ATOMKRAFT NEIN DANKE!

ATOMKRAFT NEIN DANKE!

© Gerlinde Pauschenwein 

 

 

Die lachende Sonne, das Logo der Anti-Atomkraftbewegung, klebte seit 1977 auf meinem Schulaktenkoffer. Unübersehbar war der 15 cm große gelbe Kreis mit roter Sonne das markante Bekenntnis gegen das Kernkraftwerk Zwentendorf. Ich war die einzige Lehrerin an der Schule, die so offen ihre Meinung zur Schau trug. Hitzige Debatten hatte ich damit ausgelöst, nicht nur im Kolleginnenkreis. Mehrmals wurde ich deswegen belächelt und einmal sogar laut von einem älteren Mann beschimpft, als ich von der Schule nach Hause ging.

Die Bevölkerung des Landes war in zwei Lager gespalten, auf der einen Seite die  AtomkraftgegnerInnen, auf der anderen Seite die mächtigen Männer der regierenden Partei, die Wirtschaft, die Industrie, die Gewerkschaft.

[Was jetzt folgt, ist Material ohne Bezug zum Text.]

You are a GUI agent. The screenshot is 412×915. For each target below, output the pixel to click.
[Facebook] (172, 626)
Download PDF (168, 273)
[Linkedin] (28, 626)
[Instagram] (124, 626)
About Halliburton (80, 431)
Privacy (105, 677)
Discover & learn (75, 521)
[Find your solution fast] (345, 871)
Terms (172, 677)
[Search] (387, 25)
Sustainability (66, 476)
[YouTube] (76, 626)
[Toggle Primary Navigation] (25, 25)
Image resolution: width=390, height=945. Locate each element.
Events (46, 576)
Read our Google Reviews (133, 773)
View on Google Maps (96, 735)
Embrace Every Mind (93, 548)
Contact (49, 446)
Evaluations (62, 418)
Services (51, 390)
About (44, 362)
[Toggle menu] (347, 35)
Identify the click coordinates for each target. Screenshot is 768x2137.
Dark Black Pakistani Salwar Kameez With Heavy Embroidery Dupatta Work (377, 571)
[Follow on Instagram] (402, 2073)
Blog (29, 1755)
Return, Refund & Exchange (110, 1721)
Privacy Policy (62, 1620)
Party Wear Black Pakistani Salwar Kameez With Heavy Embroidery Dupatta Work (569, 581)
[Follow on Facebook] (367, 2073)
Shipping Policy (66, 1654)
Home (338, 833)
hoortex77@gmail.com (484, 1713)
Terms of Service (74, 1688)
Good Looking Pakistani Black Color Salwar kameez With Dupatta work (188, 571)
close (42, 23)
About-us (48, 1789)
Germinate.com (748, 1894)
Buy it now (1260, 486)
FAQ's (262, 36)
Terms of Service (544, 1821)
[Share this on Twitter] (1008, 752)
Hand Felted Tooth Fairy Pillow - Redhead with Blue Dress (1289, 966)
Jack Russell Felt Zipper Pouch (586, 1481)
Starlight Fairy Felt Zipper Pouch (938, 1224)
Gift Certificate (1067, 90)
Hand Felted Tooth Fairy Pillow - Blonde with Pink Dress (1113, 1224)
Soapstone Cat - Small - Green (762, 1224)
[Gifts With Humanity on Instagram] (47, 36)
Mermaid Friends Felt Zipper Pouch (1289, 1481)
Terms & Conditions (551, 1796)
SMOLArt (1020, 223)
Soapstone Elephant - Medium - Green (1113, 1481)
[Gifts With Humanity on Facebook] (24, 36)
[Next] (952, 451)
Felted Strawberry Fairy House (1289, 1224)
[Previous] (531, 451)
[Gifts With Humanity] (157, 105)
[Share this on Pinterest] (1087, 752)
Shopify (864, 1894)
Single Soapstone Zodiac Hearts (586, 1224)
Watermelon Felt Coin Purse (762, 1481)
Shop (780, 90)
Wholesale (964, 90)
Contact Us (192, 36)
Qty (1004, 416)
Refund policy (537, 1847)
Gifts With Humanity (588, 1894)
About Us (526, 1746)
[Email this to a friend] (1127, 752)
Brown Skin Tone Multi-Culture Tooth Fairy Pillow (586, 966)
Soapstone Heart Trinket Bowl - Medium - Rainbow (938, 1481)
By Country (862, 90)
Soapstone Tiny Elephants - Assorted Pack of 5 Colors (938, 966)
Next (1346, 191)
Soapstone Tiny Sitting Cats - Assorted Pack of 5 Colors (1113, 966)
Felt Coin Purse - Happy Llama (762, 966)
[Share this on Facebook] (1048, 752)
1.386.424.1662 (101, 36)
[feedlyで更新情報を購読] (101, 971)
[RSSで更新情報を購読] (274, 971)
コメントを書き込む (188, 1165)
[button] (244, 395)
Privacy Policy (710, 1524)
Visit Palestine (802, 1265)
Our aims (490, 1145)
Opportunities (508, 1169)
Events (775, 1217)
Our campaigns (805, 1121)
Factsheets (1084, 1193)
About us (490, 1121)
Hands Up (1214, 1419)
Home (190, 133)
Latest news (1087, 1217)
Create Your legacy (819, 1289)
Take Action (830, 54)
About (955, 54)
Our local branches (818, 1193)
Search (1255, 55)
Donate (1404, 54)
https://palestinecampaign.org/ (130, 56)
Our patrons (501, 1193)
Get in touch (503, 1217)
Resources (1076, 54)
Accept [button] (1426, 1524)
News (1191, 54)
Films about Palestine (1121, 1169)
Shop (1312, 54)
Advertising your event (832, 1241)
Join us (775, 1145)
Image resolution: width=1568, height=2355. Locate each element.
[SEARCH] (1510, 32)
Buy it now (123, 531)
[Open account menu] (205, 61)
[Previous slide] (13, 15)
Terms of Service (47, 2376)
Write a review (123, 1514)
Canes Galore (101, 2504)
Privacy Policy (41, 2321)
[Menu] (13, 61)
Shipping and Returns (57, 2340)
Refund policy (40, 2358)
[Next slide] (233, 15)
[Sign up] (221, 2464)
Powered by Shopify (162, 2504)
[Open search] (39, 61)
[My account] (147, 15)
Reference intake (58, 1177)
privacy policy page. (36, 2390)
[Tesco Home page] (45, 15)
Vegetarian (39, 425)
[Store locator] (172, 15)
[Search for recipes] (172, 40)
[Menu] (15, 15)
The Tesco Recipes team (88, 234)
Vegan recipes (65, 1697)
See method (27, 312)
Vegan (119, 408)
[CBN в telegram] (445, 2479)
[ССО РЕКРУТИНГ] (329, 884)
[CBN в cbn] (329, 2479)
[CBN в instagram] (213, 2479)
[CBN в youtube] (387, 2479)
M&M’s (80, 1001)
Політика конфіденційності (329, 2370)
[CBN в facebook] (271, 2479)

Die Zeitungen überschlugen sich mit positiven Perspektiven durch Atomkraft, doch erstmals gab es auch nuklearkritische Artikel. Als bekannt wurde, dass in Österreich drei Kernkraftwerke gebaut werden sollten, begannen die Protestwanderungen. Die Schar der Befürworter wurde kleiner, der Widerstand wuchs in allen Bevölkerungsschichten.

Der Kanzler hatte erwartet, das Volk würde für eine friedliche Nutzung der Kernenergie voten, daher verknüpfte er sein Amt mit dem Ausgang der Volksabstimmung, die am 5. November 1978 stattfand.

 

Vom 6. bis 10. November sollte ich ein pädagogisches Seminar in Wien besuchen, daher fuhr ich am 5.11. nach der Stimmabgabe mit einem Bus nach Wien. Gegen 18 Uhr kam ich am Westbahnhof an und ließ mich von einem Taxi zum Seminarhotel in den 13. Bezirk bringen. Im Fond des Wagens sitzend, hörte ich im Autoradio das Ergebnis der Volksabstimmung. Die große Hoffnung aller Atomkraftgegner hatte sich erfüllt. Die Österreicher hatten mit knapper Mehrheit gegen das Kernkraftwerk Zwentendorf gevotet.

 

“Großartig! Wir haben gewonnen. Jetzt muss Kreisky zurücktreten, der Schuss ist nach hinten losgegangen!” Ich konnte meine Freude nicht unterdrücken und sah erwartungsvoll zum Taxifahrer, begeisterte Zustimmung erwartend. Plötzlich vollzog er eine Notbremsung. Ich kippte nach vorne, konnte mich im letzten Moment mit den Händen am Vordersitz abstützen und sah den Fahrer verblüfft an.

“Steigens sofort aus, mein Konzler beleidign sie nit! Sie san jo vertrottelt, wie kennens gegen Zwentendorf stimmen!“, schrie er mich an. „Steigens aus, zoahln brauchens nix.”

Er stieg aus, stellte meinen Koffer wütend auf den Gehsteig und brauste davon.

Hilflos stand ich in der Dunkelheit in einer Seitengasse, wusste weder wo ich war noch wo die nächste Telefonzelle stand. Niemand war zu sehen. Verzweifelt schleppte ich den schweren Koffer zu einer stark frequentierten Querstraße, wo erst nach geraumer Zeit ein Taxi vorbeikam.

Dies war ein denkwürdiger Tag, der mir vor Augen führte, wie leicht eine Gegenmeinung zum Wutausbruch – oder im schlimmsten Fall – auch zur Gewalt führen kann.

 

Zwentendorf ist nie in Betrieb gegangen, allein das zählt!